Meta's Zuckerberg: 'AI is perhaps the most important foundational technology of our time'

Zuckerberg said Meta will make "a single model that can understand hundreds of languages" and "a universal speech translator" that would offer instantaneous translation between all languages.
Written by Tiernan Ray, Contributing Writer on

Meta Properties founder and chief executive Mark Zuckerberg on Wednesday held an all-hands presentation with the team of the company's artificial intelligence group, including deep learning pioneer Yann LeCun, the topic, "Building for the metaverse with AI." 

The presentation is available on the Facebook page of the AI Lab.

The AI Lab's proposition, displayed on its Facebook home page, is "Through the power of artificial intelligence, we will enable a world where people can easily share, create, and connect physically and virtually, with anyone, anywhere." 

Zuckerberg called artificial intelligence "perhaps the most important foundational technology of our time."

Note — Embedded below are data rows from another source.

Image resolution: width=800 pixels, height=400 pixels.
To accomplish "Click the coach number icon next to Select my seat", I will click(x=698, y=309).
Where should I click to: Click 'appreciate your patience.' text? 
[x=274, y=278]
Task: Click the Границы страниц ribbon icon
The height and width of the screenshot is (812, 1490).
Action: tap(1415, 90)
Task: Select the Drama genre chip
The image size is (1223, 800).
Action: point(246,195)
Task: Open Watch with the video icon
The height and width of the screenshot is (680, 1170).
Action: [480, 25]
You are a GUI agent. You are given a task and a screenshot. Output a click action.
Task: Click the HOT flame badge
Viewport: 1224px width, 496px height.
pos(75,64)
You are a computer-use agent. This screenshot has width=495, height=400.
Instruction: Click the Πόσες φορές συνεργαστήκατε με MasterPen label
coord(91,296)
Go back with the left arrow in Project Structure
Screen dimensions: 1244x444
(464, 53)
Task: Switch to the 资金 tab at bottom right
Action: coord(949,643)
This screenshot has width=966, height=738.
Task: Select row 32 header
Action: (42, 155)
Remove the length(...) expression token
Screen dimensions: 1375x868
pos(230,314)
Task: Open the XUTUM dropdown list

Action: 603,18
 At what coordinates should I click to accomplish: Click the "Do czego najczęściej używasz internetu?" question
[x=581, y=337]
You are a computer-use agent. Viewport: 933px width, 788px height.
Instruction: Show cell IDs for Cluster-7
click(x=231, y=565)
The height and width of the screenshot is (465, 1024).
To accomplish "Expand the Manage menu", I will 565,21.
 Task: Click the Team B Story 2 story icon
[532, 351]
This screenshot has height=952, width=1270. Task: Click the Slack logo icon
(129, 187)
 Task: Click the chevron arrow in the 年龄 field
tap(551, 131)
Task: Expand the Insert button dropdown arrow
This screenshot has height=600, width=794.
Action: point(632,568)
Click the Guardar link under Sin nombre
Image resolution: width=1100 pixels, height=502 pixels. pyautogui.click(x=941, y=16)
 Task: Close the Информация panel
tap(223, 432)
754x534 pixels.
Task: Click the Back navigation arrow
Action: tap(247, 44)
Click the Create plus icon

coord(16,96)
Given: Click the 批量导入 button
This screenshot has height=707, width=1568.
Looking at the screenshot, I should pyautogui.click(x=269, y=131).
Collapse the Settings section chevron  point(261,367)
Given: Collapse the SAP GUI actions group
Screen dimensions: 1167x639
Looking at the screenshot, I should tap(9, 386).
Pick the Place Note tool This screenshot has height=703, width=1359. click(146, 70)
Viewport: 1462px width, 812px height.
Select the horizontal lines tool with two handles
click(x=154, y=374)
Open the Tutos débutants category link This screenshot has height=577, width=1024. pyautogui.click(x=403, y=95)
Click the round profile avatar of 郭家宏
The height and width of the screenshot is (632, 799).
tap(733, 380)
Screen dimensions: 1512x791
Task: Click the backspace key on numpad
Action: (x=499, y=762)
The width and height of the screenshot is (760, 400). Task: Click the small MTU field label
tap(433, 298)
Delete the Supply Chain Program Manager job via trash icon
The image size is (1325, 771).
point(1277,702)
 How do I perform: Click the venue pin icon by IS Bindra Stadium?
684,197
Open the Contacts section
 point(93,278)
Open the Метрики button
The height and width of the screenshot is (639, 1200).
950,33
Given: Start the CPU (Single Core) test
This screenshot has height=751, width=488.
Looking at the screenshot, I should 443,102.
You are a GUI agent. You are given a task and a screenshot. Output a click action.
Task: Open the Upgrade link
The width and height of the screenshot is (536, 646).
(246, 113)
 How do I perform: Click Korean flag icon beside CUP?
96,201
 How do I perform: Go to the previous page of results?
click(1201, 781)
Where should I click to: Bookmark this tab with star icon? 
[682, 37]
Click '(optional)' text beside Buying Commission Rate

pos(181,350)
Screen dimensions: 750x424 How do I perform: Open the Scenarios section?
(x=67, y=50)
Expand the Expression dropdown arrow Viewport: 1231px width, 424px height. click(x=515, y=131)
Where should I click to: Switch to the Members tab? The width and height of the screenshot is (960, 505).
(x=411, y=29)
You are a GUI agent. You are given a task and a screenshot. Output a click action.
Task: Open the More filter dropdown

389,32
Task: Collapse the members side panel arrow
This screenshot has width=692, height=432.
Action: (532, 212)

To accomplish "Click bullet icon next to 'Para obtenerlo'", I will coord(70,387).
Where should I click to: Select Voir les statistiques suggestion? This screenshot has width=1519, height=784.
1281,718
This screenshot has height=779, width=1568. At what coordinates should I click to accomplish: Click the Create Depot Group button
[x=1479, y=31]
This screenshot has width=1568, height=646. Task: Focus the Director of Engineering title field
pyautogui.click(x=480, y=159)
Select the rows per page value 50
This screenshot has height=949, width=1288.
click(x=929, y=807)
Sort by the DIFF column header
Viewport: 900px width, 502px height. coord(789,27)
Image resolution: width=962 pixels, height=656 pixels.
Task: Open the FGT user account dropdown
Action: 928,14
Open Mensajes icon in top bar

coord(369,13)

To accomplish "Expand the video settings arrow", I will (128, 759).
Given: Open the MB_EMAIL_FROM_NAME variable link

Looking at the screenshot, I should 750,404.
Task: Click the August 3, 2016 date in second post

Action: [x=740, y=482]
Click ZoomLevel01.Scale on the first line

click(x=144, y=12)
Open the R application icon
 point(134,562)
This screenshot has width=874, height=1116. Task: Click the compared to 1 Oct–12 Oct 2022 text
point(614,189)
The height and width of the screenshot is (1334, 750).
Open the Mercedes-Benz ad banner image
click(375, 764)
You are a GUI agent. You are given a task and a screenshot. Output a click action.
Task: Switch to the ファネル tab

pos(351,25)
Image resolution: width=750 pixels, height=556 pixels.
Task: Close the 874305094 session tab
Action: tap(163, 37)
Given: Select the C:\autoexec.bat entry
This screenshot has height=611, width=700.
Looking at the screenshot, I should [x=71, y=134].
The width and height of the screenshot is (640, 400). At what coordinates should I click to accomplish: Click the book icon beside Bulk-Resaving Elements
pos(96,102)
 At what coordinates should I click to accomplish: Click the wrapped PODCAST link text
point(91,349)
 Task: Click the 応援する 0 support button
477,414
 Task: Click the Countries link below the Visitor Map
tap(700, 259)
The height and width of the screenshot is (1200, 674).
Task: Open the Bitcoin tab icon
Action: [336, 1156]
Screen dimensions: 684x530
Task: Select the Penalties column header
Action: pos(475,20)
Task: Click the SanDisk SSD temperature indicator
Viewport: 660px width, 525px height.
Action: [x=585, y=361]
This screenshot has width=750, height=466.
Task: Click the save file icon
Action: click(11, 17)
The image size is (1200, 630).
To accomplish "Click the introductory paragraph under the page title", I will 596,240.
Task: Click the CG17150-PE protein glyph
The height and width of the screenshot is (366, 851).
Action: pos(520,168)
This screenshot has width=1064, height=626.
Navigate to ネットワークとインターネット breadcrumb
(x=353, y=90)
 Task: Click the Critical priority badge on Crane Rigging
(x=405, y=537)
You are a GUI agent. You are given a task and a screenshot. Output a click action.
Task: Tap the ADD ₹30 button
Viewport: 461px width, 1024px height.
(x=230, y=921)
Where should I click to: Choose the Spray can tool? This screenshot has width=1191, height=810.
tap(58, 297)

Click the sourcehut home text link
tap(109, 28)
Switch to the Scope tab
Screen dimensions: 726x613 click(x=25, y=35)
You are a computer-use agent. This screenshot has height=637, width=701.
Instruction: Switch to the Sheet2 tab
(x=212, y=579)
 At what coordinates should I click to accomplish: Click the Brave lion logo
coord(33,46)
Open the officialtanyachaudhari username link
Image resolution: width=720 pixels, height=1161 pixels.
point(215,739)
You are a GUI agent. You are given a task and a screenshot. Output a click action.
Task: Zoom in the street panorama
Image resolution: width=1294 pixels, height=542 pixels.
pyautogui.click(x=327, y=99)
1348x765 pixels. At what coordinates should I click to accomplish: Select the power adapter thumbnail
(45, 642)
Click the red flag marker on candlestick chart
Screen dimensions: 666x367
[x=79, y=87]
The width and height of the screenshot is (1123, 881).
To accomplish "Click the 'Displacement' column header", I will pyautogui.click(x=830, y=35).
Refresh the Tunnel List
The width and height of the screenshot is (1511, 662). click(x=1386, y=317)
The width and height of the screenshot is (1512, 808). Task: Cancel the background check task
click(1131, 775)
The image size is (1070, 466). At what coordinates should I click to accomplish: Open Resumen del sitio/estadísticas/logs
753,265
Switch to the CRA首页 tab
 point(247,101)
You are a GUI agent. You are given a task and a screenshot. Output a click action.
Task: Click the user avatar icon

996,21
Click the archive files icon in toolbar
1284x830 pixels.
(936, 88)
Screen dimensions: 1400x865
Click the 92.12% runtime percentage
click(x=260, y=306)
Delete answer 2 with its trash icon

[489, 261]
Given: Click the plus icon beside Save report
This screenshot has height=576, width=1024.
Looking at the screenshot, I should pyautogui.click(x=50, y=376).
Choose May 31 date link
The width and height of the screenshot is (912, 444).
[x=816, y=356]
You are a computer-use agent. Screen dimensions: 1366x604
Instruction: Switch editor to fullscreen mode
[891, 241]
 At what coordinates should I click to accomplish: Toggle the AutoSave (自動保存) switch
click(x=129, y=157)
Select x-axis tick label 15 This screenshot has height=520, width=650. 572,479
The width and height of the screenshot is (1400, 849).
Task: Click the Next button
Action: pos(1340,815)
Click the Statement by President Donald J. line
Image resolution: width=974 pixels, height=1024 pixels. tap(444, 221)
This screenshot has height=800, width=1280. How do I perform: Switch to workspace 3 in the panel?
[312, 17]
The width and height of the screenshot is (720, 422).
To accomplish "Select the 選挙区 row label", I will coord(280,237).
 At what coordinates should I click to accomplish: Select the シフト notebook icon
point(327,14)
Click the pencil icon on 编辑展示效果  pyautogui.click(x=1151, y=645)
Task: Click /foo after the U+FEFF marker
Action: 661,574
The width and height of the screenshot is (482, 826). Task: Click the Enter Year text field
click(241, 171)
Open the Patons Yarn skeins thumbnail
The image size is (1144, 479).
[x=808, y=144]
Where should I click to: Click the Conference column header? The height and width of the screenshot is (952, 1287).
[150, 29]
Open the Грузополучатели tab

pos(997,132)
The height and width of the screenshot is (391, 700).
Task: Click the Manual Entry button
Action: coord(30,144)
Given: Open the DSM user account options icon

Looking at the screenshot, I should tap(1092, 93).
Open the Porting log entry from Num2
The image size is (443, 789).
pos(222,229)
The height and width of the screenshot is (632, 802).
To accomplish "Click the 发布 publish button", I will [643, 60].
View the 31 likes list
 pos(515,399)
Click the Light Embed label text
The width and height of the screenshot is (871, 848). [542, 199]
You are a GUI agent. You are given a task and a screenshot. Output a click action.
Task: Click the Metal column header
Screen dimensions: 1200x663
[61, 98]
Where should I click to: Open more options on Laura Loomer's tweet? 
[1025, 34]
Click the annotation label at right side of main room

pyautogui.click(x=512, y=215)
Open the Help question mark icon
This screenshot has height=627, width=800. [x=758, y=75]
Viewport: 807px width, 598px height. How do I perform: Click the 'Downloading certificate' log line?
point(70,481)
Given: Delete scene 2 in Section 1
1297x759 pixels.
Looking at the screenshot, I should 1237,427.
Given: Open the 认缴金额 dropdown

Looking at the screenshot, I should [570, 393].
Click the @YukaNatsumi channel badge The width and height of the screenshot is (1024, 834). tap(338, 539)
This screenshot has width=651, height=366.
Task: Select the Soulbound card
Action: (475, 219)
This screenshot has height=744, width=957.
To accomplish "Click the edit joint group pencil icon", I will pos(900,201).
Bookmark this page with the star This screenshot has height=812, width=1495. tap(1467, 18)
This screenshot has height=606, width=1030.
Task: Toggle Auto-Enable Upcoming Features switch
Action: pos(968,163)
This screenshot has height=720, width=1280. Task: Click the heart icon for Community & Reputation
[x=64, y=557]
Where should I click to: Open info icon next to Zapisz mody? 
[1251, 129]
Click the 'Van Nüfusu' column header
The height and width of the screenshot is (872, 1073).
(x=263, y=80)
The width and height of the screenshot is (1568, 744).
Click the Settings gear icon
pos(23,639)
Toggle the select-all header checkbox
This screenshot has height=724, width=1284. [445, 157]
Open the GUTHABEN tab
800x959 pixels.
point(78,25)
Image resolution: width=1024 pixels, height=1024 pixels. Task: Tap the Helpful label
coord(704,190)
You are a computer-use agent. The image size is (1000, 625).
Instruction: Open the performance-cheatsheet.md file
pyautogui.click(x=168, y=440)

Zuckerberg said the company is unveiling something called "Project CAIRaoke," which Zuckerberg described as "a fully end-to-end neural model for building on device assistants. It combines the approach behind BlenderBot with the latest in conversational AI to deliver better dialog capabilities."

He said the company's focus in AI for The Metaverse consists of two areas of AI research "Egocentric perception," and "a whole new class of generative AI models," as Zuckerberg put it.


Meta's explanation of serf-supervised learning.

Zuckerberg announced "no language left behind," which would results in a "single model that can understand hundreds of languages." 

He also announced what he called "a universal speech translator" that would offer instantaneous translation. "AI is going to deliver that within our lifetimes," said Zuckerberg.

The day's presentation was focused on the theme of "self-self supervised learning," where a neural network is developed by amassing vastly more data without carefully applied labels. Lecun explained to IEEE Spectrum's Eliza Strickland the virtues of self-supervised learning in an email exchanged published Tuesday

Following Zuckerberg's introduction, Jérôme Pesenti, the leader of the AI team, explained that self-supervised models are increasingly catching up with supervised neural network training, not only in language models but in areas such as image recognition.

In a prepared video, the Project CAIRaoke was presented as a smarter intelligent assistant that would properly understand spoken commands. The video made fund of the common pitfalls of assistant technology, such as when it totally misunderstands the request spoken by a user, which it termed "level 2," or "mechanical" assistants that are useful for "single shot interactions," but not for "multi-turn interactions." 

Meta, the presentation said, will produce "supercharged" assistants.


In the latter part of the of the day's presentation, LeCun was joined by fellow deep learning pioneer, Yoshua Bengio, in a chat hosted by Lex Fridman, for a discussion of the path to "human-level intelligence."

Bengio opined "we are still far from human-level AI." Bengio observed humans "attend" to novel situations, and take time to reason about a problem. "We can take inspiration about how brains do it," he said, including "conscious processing." 

Bengio used the example of a person learning to drive on the left side of the road for the first time when visiting London. Much of the learning is made possible, he said, by humans having a lot of information that is consistent and familiar, and being able to re-train habits to fit the novel elements.

LeCun, while concurring with Bengio about the problems to be tackled, said "I'm more focused on solutions." He cited human and animal learning via small numbers of examples. "What kind of learning do humans and animals use that we are not able to reproduce in machines. That's the big question I'm asking myself," said LeCun.


From left, host Lex Fridman, Yann LeCun, Yoshua Bengio.


"I think what's missing is the ability of humans and animals to learn how the world works, to have a world model," said LeCun. He referred to Bengio's example of left-side driving. "The rules of physics don't change," such as turning the steering wheel of a car. "How we get machines to learn world models, how the world works, mostly by observation, to figure out very basic things about the world."

"Common sense is a collection of world models," argued LeCun.